My Trip to Jordan: Whoops

We were there for a wedding and, completely by mistake, I caught the bouquet.


My Trip To Jordan: Golddigga

Let's say you're a lady visiting Jordan. Sure, the capital city of Amman might be modern and forward-thinking, but leave the city and you're pretty sternly reminded that you're in a conservative, predominantly Muslim nation, and while everyone is very nice there's a reason the guidebooks recommend that in order to avoid "unpleasant attention" from men on the street you should probably wear loose-fitting clothes that cover more than they reveal. Given all that, what do you wear?

If you are a particular Australian tourist standing in front of me at Petra, you wear this:

It's worth noting here that while Mr. B has in the past threatened to leave me for my habit of taking pictures of people's horrible clothing choices, in this instance he threatened to leave me if I didn't. See also: True Love Waits.


My Trip to Jordan: Makeup Endorsement

If you are the sort of girl who goes on hikes through canyons in the Jordanian desert in order to see ancient Nabatean ruins, but you are also all "I would like to wear a full face of makeup while doing this," you could do worse than Blinc mascara and Revlon Colorstay somethingsomething Sport foundation. They are mindblowingly resistant to midday desert temperatures and hiking-induced sweat, which is great in and of itself but is doubly great when you consider that it avoids the drippy-raccoon-eye look that would, in photos, preserve for all eternity your status as the girl who wore mascara on the hike to Petra. With these products you can be that girl, but no one need know about it unless you are so foolish as to write about it on your publicly readable blog.

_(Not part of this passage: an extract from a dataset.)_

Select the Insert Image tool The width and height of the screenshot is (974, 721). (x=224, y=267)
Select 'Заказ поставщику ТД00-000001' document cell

The Unbearably Glamorous Daily Lunches of a Real-Life Food Blogger

Monday: Coffee with powdered creamer. 10am and 3pm.
Tuesday: Peanut M&Ms, Diet Coke. 4pm.
Wednesday: Maruchan Instant Lunch, chicken flavor, found on the free stuff table. 2:45pm.


Literary Chairs

Eric sent me a link to these Penguin Classics deck chairs (available from Bloomsbury UK) and immediately started feeling sorry for myself for not having a deck on which to place them. And then I was like, come on, Helen. You have a deck! But they're all on backorder, and I am poor, and really I have so many books anyway that if I start buying furniture modeled on books it'll be impossible to tell what is what in my apartment.

It's true. I was so blinded by the awesomeness of these chairs that I actually forgot the layout of my own home. They are that great.


The Difference

An actual email I sent today:

leggings are sort of between tights and jeans. they are more coverage (in terms of opacity) and they allow you to wear a greater range of footwear (i.e. sandals). It's important to distinguish between leggings (which have a heavy fabric weight and often will have side seams, think the kind of stretch pants you'd wear to the gym) and footless tights (which are, um, footless tights) when making a pants/no pants decision.
Sometimes I don't even know who I am.


Dressing Within The Lines

If only I owned the balloon dress and the bleeding markers dress, I'd basically be morally compelled to acquire the color-it-in-yourself dress in order to round out the Awesome Dress Trifecta.


Support Midwestern Culinary Literacy

My friend Paula is awesome, talented, ravenously hungry, and planning to spend a month traveling around Iowa, Minnesota, and Wisconsin to compile what I imagine is going to be The Hipster Midwestern Cookbook, except without the sucky parts implied by the word "hipster."

You should give her a little money to help it happen. Howsaboutit?